Commander of Jinan Military Region
- In office January 1980 – June 1985
- Preceded by: Zeng Siyu
- Succeeded by: Li Jiulong

Commander of the North Sea Fleet
- In office August 1975 – January 1980
- Preceded by: Ma Zhongquan [zh]
- Succeeded by: Yang Li [zh]

Personal details
- Born: 30 September 1911 Dexing County, Jiangxi, China
- Died: 14 September 2006 (aged 90) Jinan, Shandong, China
- Party: Chinese Communist Party
- Alma mater: Counter-Japanese Military and Political University PLA Military Academy

Military service
- Allegiance: People's Republic of China
- Branch/service: People's Liberation Army Ground Force
- Years of service: 1932–1985
- Rank: Lieutenant general
- Battles/wars: Second Sino-Japanese War Chinese Civil War
- Awards: August 1 Medal (1st Class) Order of Independence and Freedom (2nd Class) Order of Liberation (1st Class)

Chinese name
- Simplified Chinese: 饶守坤
- Traditional Chinese: 饒守坤

Standard Mandarin
- Hanyu Pinyin: Ráo Shǒukūn

= Rao Shoukun =

Rao Shoukun (饶守坤; 30 September 1915 – 14 September 2006) was a founding lieutenant general (zhongjiang) of the People's Liberation Army (PLA). He was a representative of the 11th and 12th National Congress of the Chinese Communist Party. He was a delegate to the 5th and 6th National People's Congress.

==Biography==
Rao was born into a peasant family in Dexing County (now Dexing), Jiangxi, on 30 September 1915.

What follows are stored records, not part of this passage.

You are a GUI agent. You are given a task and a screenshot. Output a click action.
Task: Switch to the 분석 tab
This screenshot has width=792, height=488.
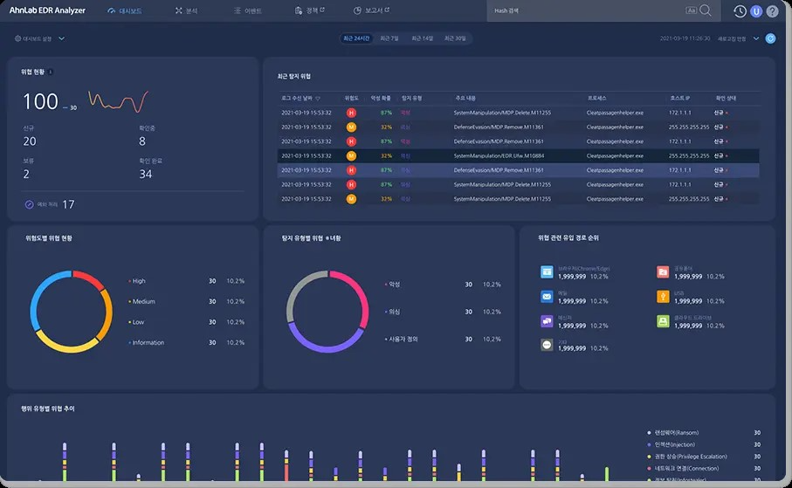click(x=186, y=11)
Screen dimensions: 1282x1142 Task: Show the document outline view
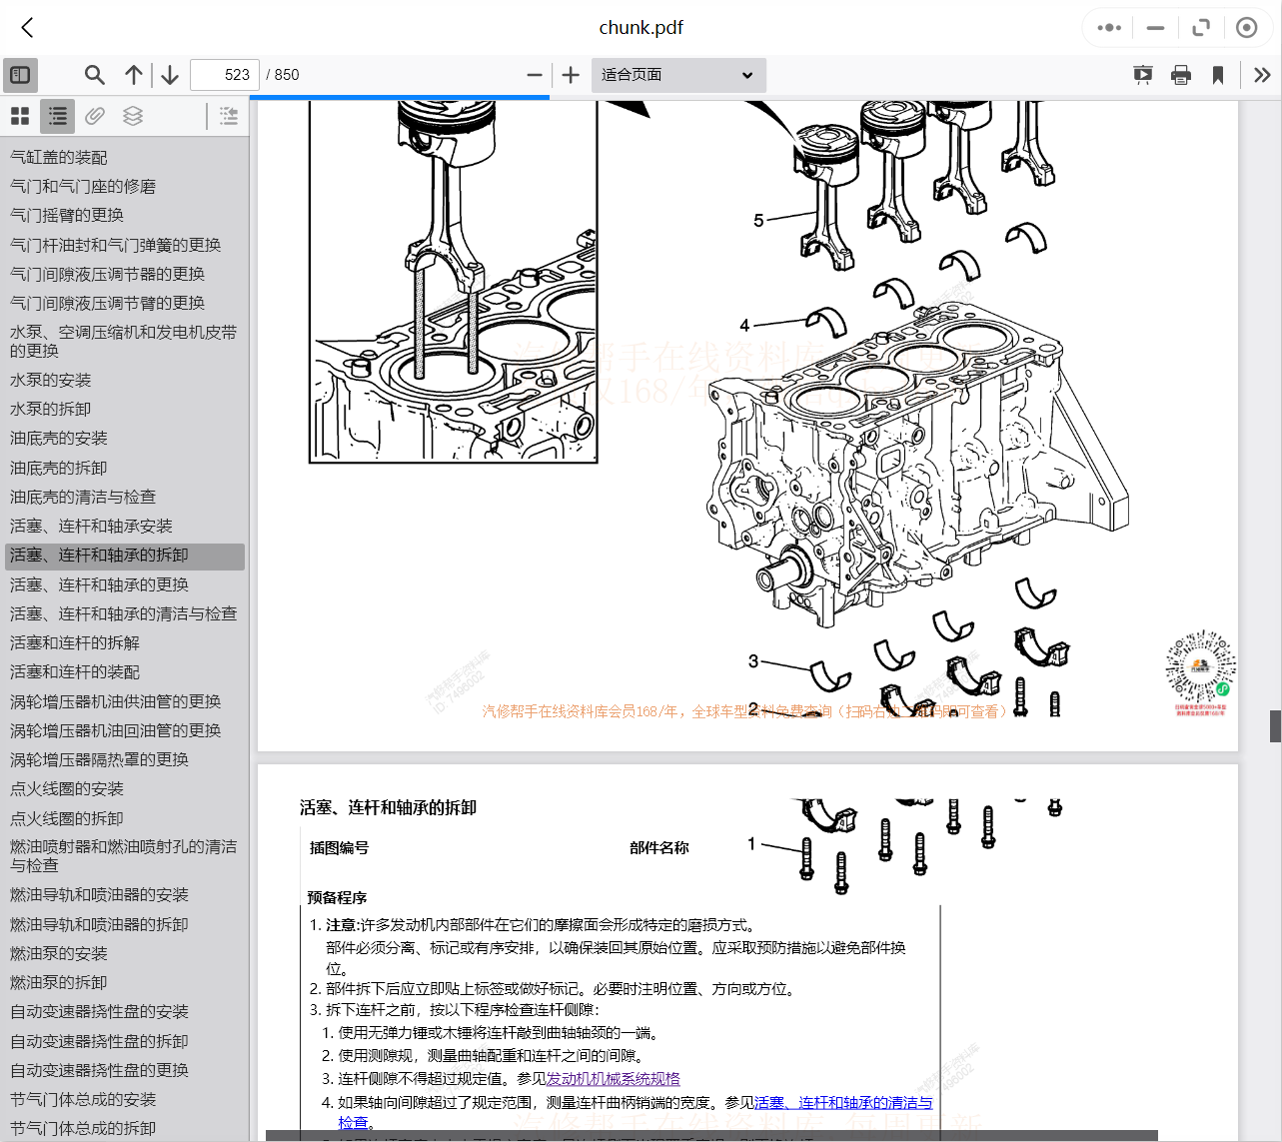click(56, 115)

Under the influence of Fang Zhimin, he joined the Communist Youth League of China in June 1931. He enlisted in the Red Army in February 1932, and joined the Chinese Communist Party (CCP) in June 1933. During the Agrarian Revolutionary War, he fought guerrilla warfare with Kuomintang troops in both Jiangxi and Fujian provinces. During the Second Sino-Japanese War, he was given the position of a regimental commander, serving in the battlefields of Anhui. During the Chinese Civil War, he served in the war and engaged in the Battle of Leiwu, Menglianggu campaign, Yangtze River Crossing campaign, and Shanghai Campaign.

After the establishment of the Communist State in 1949, he successively served as commander of the 7th Fleet of the Navy of the East China Military Region, commander of the Wusong Fortress, and commander of the Songhu Base. He attained the rank of lieutenant general (zhongjiang) in 1955. In October 1958, he was made deputy commander of the East China Sea Fleet of the People's Liberation Army Navy. In 1966, the Cultural Revolution broke out, he was discharged and suffered political persecution, and forced to work in Luoyang Diesel Engine Factory and then a factory of the Harbin Navy. He was reinstated as president of the Seventh Research Institute of the Ministry of Defense. In 1975, he was named commander of the North Sea Fleet, succeeding Ma Zhongquan. In January 1980, he was promoted to become commander of Jinan Military Region, a position he held until June 1985. In 1985, he became a member of the Advisory Committee of the CPC Central Committee.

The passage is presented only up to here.